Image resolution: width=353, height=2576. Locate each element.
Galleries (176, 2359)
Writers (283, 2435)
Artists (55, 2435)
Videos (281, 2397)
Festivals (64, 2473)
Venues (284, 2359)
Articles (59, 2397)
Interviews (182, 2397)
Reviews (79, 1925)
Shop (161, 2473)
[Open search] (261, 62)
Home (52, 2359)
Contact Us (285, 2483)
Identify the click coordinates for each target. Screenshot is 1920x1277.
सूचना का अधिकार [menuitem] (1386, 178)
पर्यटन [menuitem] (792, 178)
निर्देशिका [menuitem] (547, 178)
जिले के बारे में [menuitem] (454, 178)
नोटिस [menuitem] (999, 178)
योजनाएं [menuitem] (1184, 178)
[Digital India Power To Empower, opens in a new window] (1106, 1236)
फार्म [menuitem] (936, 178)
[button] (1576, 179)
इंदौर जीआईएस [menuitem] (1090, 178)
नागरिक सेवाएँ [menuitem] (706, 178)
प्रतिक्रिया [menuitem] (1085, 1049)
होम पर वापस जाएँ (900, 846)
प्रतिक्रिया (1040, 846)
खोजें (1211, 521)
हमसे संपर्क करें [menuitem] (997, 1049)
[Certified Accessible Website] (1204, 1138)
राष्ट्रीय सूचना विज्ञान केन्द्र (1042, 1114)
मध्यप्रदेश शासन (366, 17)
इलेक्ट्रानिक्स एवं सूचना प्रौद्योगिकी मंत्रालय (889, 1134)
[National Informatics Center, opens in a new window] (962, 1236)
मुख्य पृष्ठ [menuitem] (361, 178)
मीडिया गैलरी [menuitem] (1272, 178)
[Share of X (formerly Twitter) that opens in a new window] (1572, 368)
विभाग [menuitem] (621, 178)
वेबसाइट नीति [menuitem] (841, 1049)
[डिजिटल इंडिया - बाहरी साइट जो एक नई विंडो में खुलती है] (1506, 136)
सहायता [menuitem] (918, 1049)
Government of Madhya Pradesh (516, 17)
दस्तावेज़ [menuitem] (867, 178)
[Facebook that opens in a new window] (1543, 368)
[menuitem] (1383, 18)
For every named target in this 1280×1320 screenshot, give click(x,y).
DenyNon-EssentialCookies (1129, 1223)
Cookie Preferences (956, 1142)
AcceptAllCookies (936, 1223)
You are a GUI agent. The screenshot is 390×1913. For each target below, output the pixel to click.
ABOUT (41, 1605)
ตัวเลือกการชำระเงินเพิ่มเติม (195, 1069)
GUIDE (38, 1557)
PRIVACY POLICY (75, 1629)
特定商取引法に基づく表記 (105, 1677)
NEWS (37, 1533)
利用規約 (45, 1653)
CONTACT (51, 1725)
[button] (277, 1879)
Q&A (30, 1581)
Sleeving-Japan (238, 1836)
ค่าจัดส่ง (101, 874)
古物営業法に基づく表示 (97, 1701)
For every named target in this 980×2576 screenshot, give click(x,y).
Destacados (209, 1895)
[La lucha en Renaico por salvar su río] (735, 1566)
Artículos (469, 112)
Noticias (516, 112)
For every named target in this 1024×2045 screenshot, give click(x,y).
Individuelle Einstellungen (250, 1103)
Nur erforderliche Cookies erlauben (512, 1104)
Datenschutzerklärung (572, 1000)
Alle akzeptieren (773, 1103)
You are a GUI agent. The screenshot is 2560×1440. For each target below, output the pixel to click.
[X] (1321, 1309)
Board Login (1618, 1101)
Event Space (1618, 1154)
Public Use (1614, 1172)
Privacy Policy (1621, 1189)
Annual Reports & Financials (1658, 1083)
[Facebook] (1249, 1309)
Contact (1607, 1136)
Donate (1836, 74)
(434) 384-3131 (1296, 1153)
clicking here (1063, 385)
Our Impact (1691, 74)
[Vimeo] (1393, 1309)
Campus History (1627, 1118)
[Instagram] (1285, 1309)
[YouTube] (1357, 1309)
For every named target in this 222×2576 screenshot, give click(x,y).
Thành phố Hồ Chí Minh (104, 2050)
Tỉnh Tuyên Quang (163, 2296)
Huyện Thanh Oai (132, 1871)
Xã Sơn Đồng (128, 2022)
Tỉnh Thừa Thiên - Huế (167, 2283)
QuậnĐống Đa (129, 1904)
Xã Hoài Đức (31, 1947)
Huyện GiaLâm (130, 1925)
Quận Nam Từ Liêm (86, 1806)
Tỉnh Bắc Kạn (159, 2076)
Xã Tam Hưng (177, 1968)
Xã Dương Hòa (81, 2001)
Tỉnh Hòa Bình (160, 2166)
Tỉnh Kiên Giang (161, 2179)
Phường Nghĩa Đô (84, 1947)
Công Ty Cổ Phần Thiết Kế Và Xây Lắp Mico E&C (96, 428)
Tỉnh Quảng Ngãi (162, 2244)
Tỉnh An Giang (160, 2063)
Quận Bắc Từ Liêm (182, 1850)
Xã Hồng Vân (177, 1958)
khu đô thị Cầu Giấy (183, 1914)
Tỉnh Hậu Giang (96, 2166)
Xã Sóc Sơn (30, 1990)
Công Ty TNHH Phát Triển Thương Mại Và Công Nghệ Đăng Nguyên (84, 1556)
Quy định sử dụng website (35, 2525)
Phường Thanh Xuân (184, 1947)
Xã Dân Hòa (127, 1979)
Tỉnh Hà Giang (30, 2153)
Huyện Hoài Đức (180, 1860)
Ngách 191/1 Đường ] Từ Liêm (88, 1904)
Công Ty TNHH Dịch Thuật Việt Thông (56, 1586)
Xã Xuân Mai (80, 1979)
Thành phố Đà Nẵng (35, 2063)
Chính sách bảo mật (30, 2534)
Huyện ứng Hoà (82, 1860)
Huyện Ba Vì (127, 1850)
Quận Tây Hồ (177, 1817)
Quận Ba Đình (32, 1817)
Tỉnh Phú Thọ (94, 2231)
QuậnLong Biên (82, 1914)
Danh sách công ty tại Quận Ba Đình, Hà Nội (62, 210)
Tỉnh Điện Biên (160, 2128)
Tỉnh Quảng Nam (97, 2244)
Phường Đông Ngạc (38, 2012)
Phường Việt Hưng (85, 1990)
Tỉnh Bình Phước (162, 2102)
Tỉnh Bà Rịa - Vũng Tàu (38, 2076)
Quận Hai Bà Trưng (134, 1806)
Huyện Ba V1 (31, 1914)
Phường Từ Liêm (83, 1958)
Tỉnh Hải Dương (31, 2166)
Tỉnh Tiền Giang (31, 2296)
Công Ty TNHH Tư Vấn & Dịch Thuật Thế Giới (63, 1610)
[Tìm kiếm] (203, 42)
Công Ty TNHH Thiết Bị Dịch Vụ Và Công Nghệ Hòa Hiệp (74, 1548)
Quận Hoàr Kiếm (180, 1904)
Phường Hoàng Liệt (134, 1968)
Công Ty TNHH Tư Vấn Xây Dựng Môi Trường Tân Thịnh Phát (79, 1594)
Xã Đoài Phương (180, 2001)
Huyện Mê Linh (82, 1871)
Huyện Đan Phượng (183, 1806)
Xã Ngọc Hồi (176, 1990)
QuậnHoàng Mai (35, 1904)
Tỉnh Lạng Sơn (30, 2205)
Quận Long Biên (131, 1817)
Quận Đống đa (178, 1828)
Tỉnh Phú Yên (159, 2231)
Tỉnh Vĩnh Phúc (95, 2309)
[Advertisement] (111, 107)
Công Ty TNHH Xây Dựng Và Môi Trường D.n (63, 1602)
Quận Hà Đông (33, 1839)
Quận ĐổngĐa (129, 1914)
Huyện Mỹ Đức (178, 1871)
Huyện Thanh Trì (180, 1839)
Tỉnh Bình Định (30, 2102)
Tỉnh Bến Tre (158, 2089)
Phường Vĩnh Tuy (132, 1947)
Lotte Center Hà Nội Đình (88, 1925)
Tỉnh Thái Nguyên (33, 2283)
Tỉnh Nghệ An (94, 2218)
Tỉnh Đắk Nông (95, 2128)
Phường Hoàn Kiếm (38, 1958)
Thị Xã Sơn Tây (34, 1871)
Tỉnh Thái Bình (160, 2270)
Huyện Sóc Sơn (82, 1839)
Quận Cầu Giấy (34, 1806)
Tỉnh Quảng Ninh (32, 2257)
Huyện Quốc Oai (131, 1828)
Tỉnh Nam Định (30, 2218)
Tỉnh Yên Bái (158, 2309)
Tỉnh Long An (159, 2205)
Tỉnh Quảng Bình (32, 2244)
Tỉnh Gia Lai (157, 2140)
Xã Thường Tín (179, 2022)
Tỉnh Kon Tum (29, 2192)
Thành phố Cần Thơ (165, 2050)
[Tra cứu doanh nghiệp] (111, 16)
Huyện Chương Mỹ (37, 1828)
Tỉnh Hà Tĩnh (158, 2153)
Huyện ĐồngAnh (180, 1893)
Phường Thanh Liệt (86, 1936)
________________________________________
* [BRIEF]:
In the data above, which lines lie between the line with "ตัวเลือกการชำระเงินเพิ่มเติม (195, 1069)" and the line with "Privacy Policy (1621, 1189)", inclusive? Print those lines exactly and nothing else.

* [EXERCISE SOLUTION]:
ตัวเลือกการชำระเงินเพิ่มเติม (195, 1069)
GUIDE (38, 1557)
PRIVACY POLICY (75, 1629)
特定商取引法に基づく表記 (105, 1677)
NEWS (37, 1533)
利用規約 (45, 1653)
CONTACT (51, 1725)
[button] (277, 1879)
Q&A (30, 1581)
Sleeving-Japan (238, 1836)
ค่าจัดส่ง (101, 874)
古物営業法に基づく表示 (97, 1701)
For every named target in this 980×2576 screenshot, give click(x,y).
Destacados (209, 1895)
[La lucha en Renaico por salvar su río] (735, 1566)
Artículos (469, 112)
Noticias (516, 112)
For every named target in this 1024×2045 screenshot, give click(x,y).
Individuelle Einstellungen (250, 1103)
Nur erforderliche Cookies erlauben (512, 1104)
Datenschutzerklärung (572, 1000)
Alle akzeptieren (773, 1103)
You are a GUI agent. The screenshot is 2560×1440. For each target below, output the pixel to click.
[X] (1321, 1309)
Board Login (1618, 1101)
Event Space (1618, 1154)
Public Use (1614, 1172)
Privacy Policy (1621, 1189)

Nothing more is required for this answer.